¡De eso, no hay en el cielo!

Por fin, una tomó un papel y lo olfateó; ¡uf este no es mío!, dijo. Tomó el otro: ¡Ah, este sí!, y así, las tres olfatearon y recogieron lo que habían tirado y en medio de su traje de lana pura lo escondieron y regresaron junto al rebaño.

Por: Dr. Adán Figueroa/Ilustración: Mely

Cierto día, un pastor llevaba a su rebaño a caminar y a que conocieran nuevos lugares; muchos, muy hermosos, donde el viento soplaba fuerte y los ojos podían ver y explorar todos los rincones del mundo.
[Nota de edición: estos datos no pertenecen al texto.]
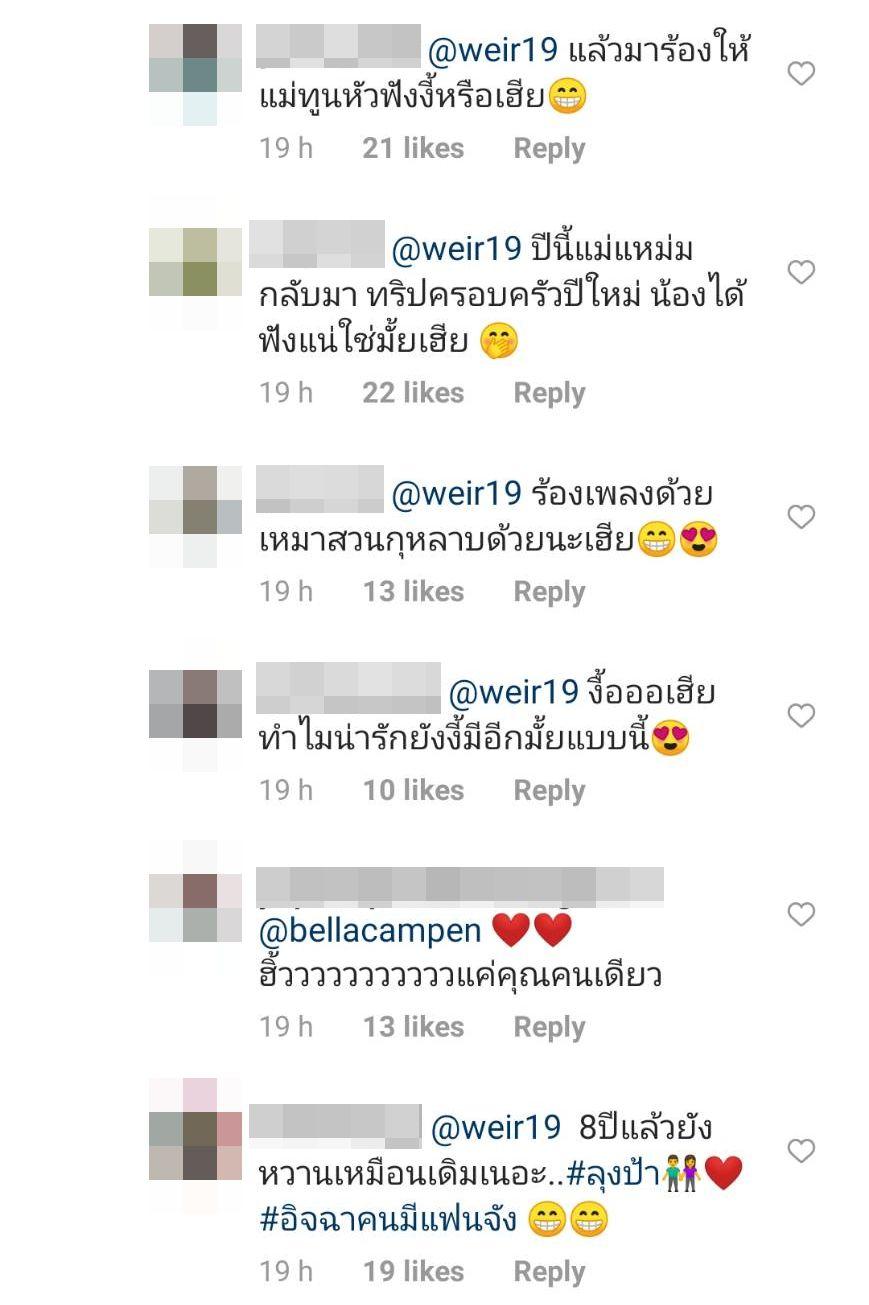View the 10 likes list
This screenshot has height=1305, width=869.
(413, 790)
Llegaron como a cuatro mil quinientos metros de altura sobre el nivel del mar, el frío era intenso y hacía temblar el cuerpo de las ovejas, aun con toda su cubierta de lana, pero sus patas estaban mucho más expuestas a las bajas temperaturas.
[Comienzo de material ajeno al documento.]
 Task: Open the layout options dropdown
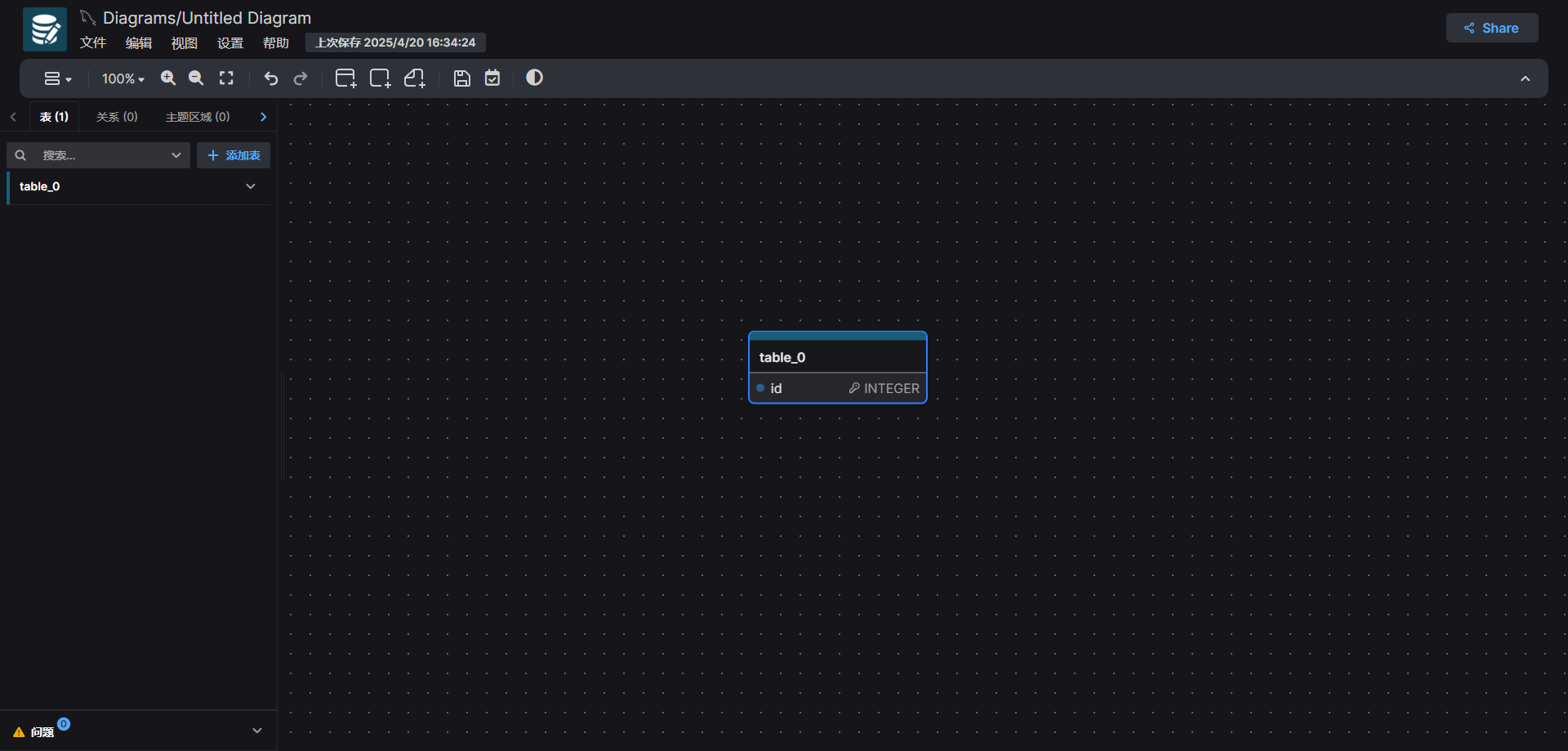click(x=57, y=79)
El sol brillaba en lo alto, iluminando todo el paraje que adquiría una magnitud casi infinita, mientras las nubes se acomodaban sin parar en aquel cielo profundo.
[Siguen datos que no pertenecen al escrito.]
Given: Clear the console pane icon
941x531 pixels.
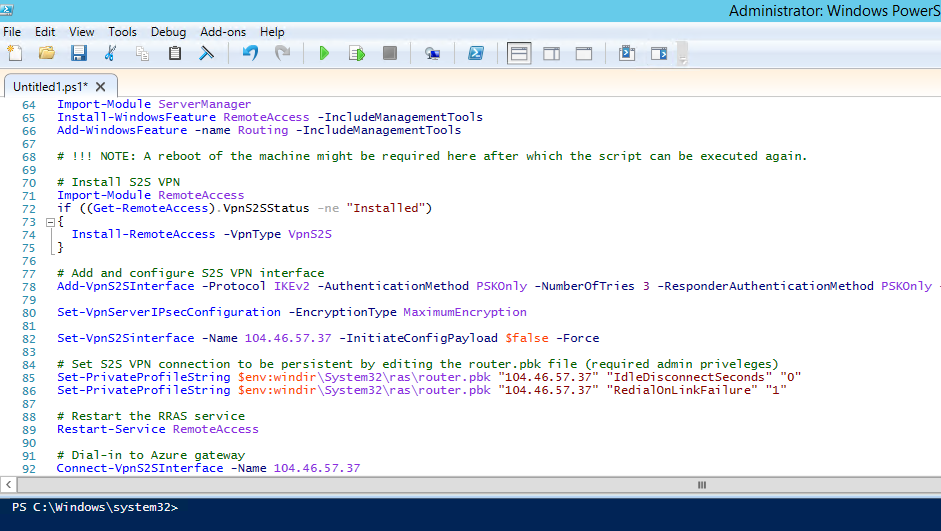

Frente al rebaño y su pastor, en la lejanía, se erguía imponente una inmensa montaña de roca oscura, casi negra, al que los lugareños llaman Rumiñahui, en honor a un valiente que defendió esas tierras.

Era un lugar casi sagrado, muy protegido, donde todo debía permanecer en su estado natural sin que nada ni nadie, alterara esa disposición de las cosas.

El pastor condujo a las ovejas mostrándoles los diferentes tipos de plantas que crecían a esas alturas, muchas de ellas, además de hermosas, tenían propiedades curativas; como la genciana, que lucía un color violeta en sus flores que embellecía aquella tierra árida.

Otras como la valeriana con flores de color blanco y rosado muy vivaces, contribuyen a embellecer las faldas del majestuoso volcán, cuya cima permanece cubierta de nieve y se puede visualizar cuando las caprichosas nubes lo permiten.

Algunas ovejitas comieron a escondidas de esas y otras plantas, mientras su pastor permanecía estupefacto observando el copo de nieve del Cotopaxi cuando las nubes fueron arrastradas por las ráfagas de viento que sacudían a cualquier ser viviente. Cuando el pastor salió del espejismo, algunas ovejas ya habían empezado a manifestar los efectos de las plantas que comieron.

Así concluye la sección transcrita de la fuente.